A. Azzi, R. Gysin, P. Kempná, A. Munteanu, L. Villacorta, T. Visarius, J.-M. Zingg
June 1, 2005
Several genes are regulated by tocopherols which can be categorized, based on their function, into five groups: genes that are involved in the uptake and degradation of tocopherols (Group 1) include α-tocopherol transfer protein (α-TTP) and cytochrome P450 (CYP3A); genes that are associated with lipid uptake and atherosclerosis (Group 2) include CD36, SRBI and SRAI/II. Genes that modulate the expression of extracellular proteins (Group 3) include tropomyosin, collagenα1, MMP-1, MMP-19 and connective tissue growth factor (CTGF). Genes that are related to inflammation, cell adhesion and platelet aggregation (Group 4) include Eselectin, ICAM-1, integrins, glycoprotein IIb, Il-2, IL-4 and IL-β. Group 5 comprises genes coding for proteins involved in cell signaling and cell cycle regulation and consists of PPARγ, cyclin D1, cyclin E, Bcl2-L1, p27 and CD95 (Apo-1/Fas ligand). The expression of P27, Bcl2, α-TTP, CYP3A, tropomyosin, Il-2, PPAR-γ, and CTGF appears to be up-regulated by one or more tocopherols whereas all other listed genes are down-regulated. Several mechanisms may underlie tocopherol-dependent gene regulation.
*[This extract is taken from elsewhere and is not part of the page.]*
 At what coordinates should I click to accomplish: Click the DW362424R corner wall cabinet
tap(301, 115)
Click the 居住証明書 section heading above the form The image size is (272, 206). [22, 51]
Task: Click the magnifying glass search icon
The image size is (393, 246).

In some cases protein kinase C has been implicated due to its deactivation by α-tocopherol and its participation in the regulation of a number of transcription factors (NFκB, AP-1). In other cases a direct involvement of PXR/ RXR has been documented. The antioxidant responsive element (ARE) appears in some cases to be involved as well as the transforming growth factor β responsive element (TGF-β-RE). This heterogeneity of mediators of tocopherol action suggests the need of a common element that could be a receptor or a co-receptor, able to interact with tocopherol and with transcription factors directed toward specific regions of promoter sequences of sensitive genes. Here we review recent results of the search for molecular mechanisms underpinning the central signaling mechanism.